Rewrite every line of text in the records below as a single numbered list, omitting blank lines and leaving the pictures out.

[START OF Input material]

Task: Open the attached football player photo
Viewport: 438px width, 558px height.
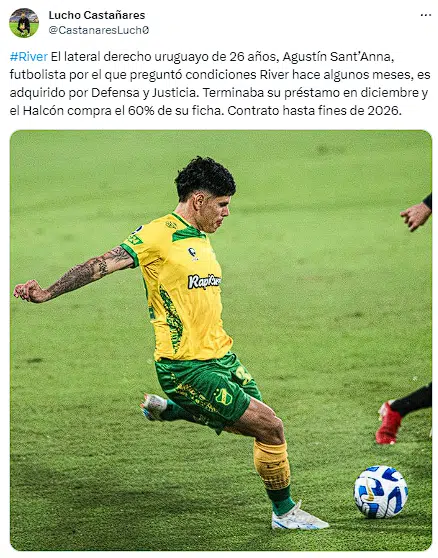Action: coord(221,340)
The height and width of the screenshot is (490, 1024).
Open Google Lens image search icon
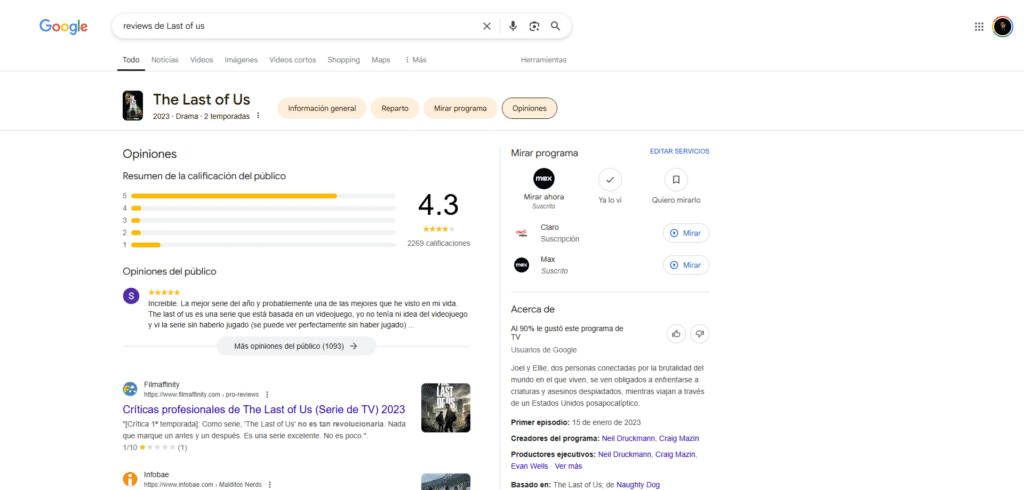point(534,26)
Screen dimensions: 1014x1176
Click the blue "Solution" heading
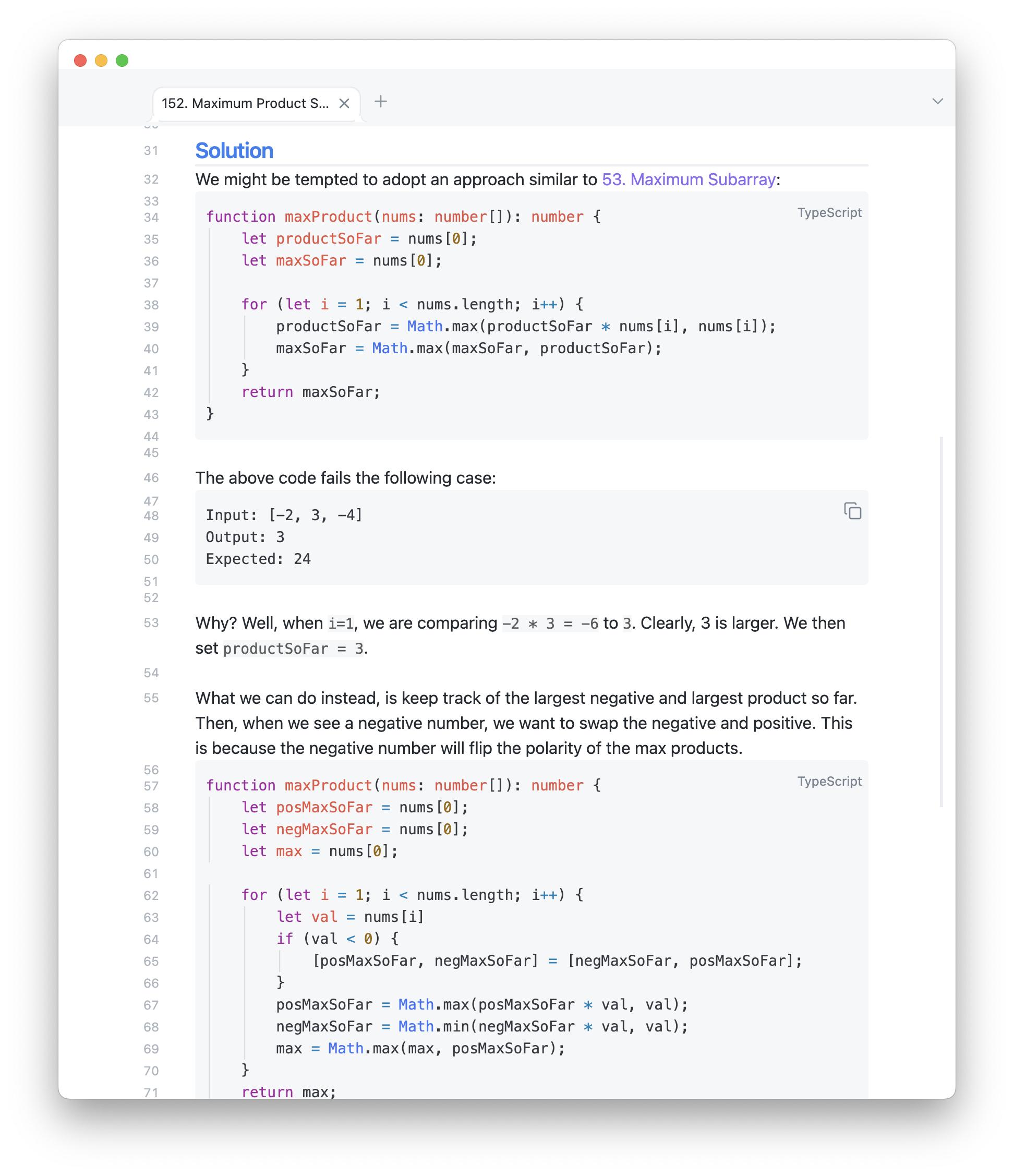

[END OF Input material]

Solved exercise =>
1. Task: Open the attached football player photo
2. Viewport: 438px width, 558px height.
3. Action: coord(221,340)
4. The height and width of the screenshot is (490, 1024).
5. Open Google Lens image search icon
6. point(534,26)
7. Screen dimensions: 1014x1176
8. Click the blue "Solution" heading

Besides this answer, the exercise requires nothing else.